Ayant terminé son second verre de punch, Napoléon alla se reposer en attendant l’affaire sérieuse, qui, lui semblait-il, était pour le lendemain.

Il s’intéressait tant à cette œuvre future qu’il ne pouvait dormir, et bien que son rhume augmentât, à cause de l’humidité du soir, à deux heures de la nuit, tout enchifrené, il sortit dans la grande salle de la tente. Il demanda si les Russes étaient partis. On lui répondit que les feux ennemis étaient toujours à la même place. Il hocha approbativement la tête.

L’aide de camp de service entra dans la tente.

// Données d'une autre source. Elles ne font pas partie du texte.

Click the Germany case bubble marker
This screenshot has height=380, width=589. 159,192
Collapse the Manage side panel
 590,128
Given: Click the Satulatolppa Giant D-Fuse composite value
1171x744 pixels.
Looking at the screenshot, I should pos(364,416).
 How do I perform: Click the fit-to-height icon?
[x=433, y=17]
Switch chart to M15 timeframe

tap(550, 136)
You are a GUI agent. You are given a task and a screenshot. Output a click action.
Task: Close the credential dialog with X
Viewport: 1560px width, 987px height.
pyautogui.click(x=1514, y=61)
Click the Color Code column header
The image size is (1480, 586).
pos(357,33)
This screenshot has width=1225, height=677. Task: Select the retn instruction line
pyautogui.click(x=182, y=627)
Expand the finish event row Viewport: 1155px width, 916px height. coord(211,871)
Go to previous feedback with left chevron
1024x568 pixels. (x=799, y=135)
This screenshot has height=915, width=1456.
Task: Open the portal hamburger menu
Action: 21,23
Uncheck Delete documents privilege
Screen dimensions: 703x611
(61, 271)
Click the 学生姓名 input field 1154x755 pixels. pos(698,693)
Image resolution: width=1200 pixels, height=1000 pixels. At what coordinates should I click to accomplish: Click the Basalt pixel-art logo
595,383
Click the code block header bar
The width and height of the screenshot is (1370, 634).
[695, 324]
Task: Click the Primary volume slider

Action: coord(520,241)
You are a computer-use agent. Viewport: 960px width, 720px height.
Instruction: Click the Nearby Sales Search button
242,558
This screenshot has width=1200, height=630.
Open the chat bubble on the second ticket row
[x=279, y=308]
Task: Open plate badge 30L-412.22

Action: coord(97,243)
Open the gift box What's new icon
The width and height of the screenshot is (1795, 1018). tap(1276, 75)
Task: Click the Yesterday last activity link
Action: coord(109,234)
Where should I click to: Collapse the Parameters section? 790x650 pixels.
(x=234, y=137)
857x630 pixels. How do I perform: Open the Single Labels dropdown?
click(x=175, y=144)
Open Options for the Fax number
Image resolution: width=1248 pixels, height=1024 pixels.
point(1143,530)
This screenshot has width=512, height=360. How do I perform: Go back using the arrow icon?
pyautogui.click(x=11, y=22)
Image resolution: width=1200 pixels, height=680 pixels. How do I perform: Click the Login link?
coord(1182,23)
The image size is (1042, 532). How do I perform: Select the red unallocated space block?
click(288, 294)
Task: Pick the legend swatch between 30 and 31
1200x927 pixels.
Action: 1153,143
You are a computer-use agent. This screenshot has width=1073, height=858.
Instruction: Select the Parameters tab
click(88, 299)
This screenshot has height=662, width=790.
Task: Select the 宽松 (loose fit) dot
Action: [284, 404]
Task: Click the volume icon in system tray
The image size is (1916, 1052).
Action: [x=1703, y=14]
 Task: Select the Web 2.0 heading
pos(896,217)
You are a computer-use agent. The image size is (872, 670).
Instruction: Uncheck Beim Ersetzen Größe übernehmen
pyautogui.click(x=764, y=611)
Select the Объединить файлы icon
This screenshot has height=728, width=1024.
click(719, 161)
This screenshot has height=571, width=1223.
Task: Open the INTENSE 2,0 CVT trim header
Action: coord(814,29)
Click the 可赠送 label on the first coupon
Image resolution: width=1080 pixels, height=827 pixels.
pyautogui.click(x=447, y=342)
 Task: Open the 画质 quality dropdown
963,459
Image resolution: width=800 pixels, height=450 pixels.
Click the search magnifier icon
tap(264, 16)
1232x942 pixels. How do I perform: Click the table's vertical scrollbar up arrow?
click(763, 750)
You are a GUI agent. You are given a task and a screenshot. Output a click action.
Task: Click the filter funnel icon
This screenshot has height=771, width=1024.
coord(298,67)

Eh bien, Rapp, croyez-vous que nous ferons de bonnes affaires aujourd’hui ? lui demanda-t-il.

Sans aucun doute, Sire ! répondit Rapp.

Napoléon le regarda.

Vous rappelez-vous, Sire, ce que vous m’avez fait l’honneur de me dire à Smolensk ! Le vin est tiré, il faut le boire ?

Napoléon fronça les sourcils et longtemps resta assis, la tête baissée.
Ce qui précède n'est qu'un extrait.